Western religious practice and guilt have what might be called a cozy relationship. For some forms of religious practice, guilt is an important motivator for good works and for an approach to at least some relationships. Rather than seeking good solely for the sake of goodness, people (especially religious leaders) find that guilt provides the necessary instrument to inspire good behavior. While it may seem that guilt is something we ought to endeavor to avoid, lest we develop problematic feelings about ourselves and others, how do we deal with those aspects of our own behaviors and those of others, as well as as our ancestors, that have caused real and profound harm not just to individuals, but to large groups of people?
I grew up in a Congregational church in the Boston suburbs where guilt was not actually a major topic— at least not in my childhood. The senior pastor of that church, who served from when I was an infant until the year I graduated from high school, practiced his craft on the coattails of Norman Vincent Peale’s power of positive thinking. Everything seemed to be about empowerment and embracing all of the good that could come from a relationship with God and with the Church.

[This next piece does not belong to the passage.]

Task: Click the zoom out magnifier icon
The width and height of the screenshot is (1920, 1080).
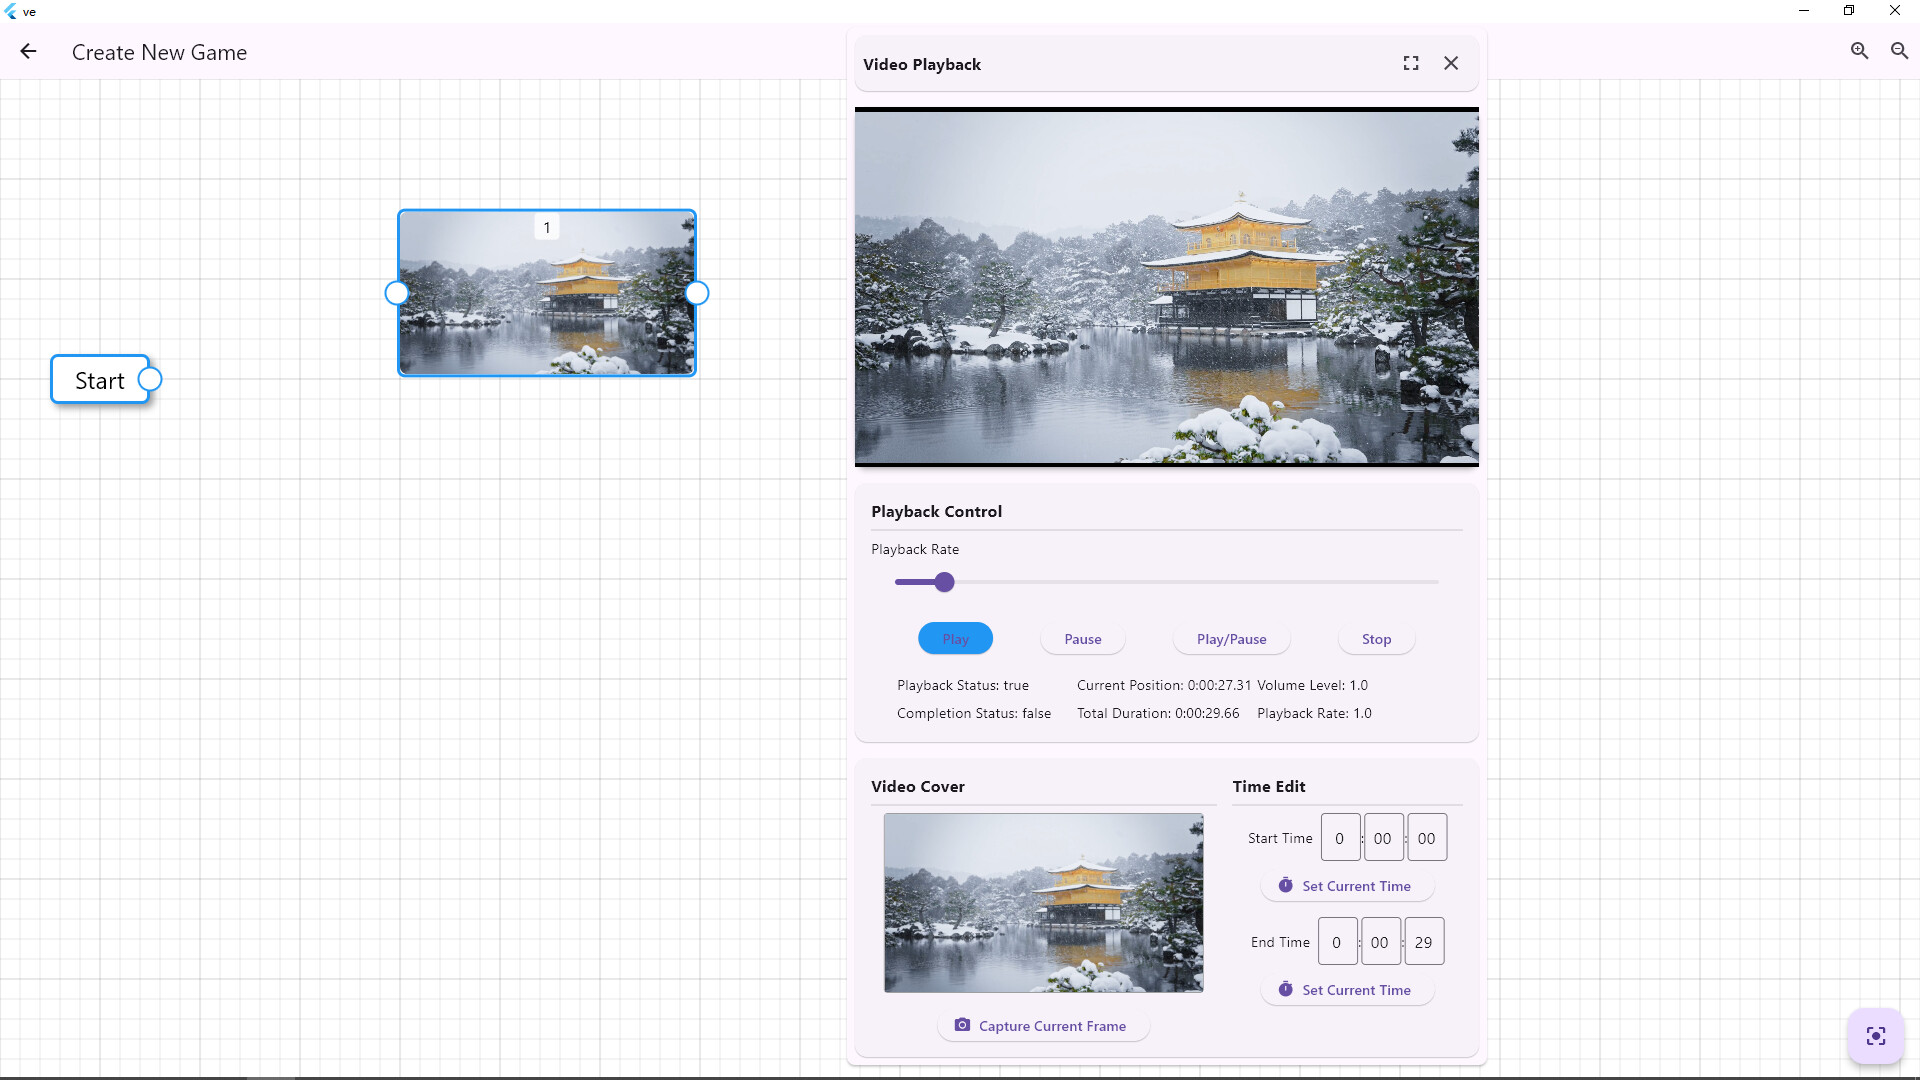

Around the time I started high school, the Christian Education Committee of that church decided to end the tradition of hiring seminarians from the mainline-aligned Andover Newton Theological School, and instead to hire seminarians from the more conservative/evangelical Gordon-Conwell Theological Seminary. I remember quite well the first Gordon-Conwell-educated seminarian who was hired to lead the youth groups. If we had spent our childhood free from religious guilt, he set out to remedy that, in no uncertain terms. It was an astonishing change. I remember one occasion when our high school youth group was on a weekend retreat with several other youth groups, and very late on Saturday night we were corralled into a large room and forced to watch a very dramatic, and graphic, telling of the crucifixion of Jesus, laden with the guilt that we should all be feeling for our sins that Jesus had come to save. Following that very dramatic story telling, we were “invited“ to stand up and declare ourselves saved, that we accepted Jesus Christ as our personal Lord and Savior. One by one each and every one of us stood up. Did we stand up because we felt saved? Did we stand up because we felt guilty that Jesus found it necessary to offer himself as a sacrifice because of our personal sins? Or did we stand up simply because we knew that was the only way any of us were going to get out of there? For me, it was this last option.
Guilt isn’t the best motivator for much of anything. And, as I discovered personally, it’s not the best way to entice young people, or older people, to take up a life of faith. Still, I can’t help but wonder about how we should approach the subject of guilt as people of faith— for surely, there are things in this life that should cause us to feel guilty, or at least to feel badly about how people behave, or have behaved, and how others are, or have been, treated. It seems critical that we, as individuals and as communities, engage honestly in and around those places where human beings have gone seriously astray and when the lives of others have been incalculably damaged.
Let’s consider (although I would really prefer not to) the current quest of the Governor of Florida to stop “wokeness,” to end education and training that would lead people to “feel guilt, anguish, or other forms of psychological distress because of actions, in which the individual played no part, committed in the past by other members of the same race, color, sex, or national origin.” To stifle, dismiss and even outlaw an honest and full consideration of the terrible aspects of our common history, in order to save people from “psychological distress” seems a completely misguided way of dealing with the fact that past injustices are still a part of the fabric of this country. How can we possibly create healthy relationships and communities in these days if we refrain, or are forced to refrain, from an examination of problematic practices that have directly led to issues that we still face? Whether it’s the treatment of the descendants of slaves, or native populations, etc, issues that stretch back to before this nation’s founding are still woven into the fabric of this land we call home.
While guilt may be a part of the experience of considering the past and the present, it’s important that we consider all of our history, and not just the parts that feel good. As much as Mr. DeSantis may try, no one can erase the past, especially a past that continues to shape the present. Mr. DeSantis, who claims to be a Christian, ought to know full well that it’s only in taking an honest look at the good and the bad, the righteous and the sinful, that we have any hope of being freed from the guilt that clings to the imperfect lives that we live.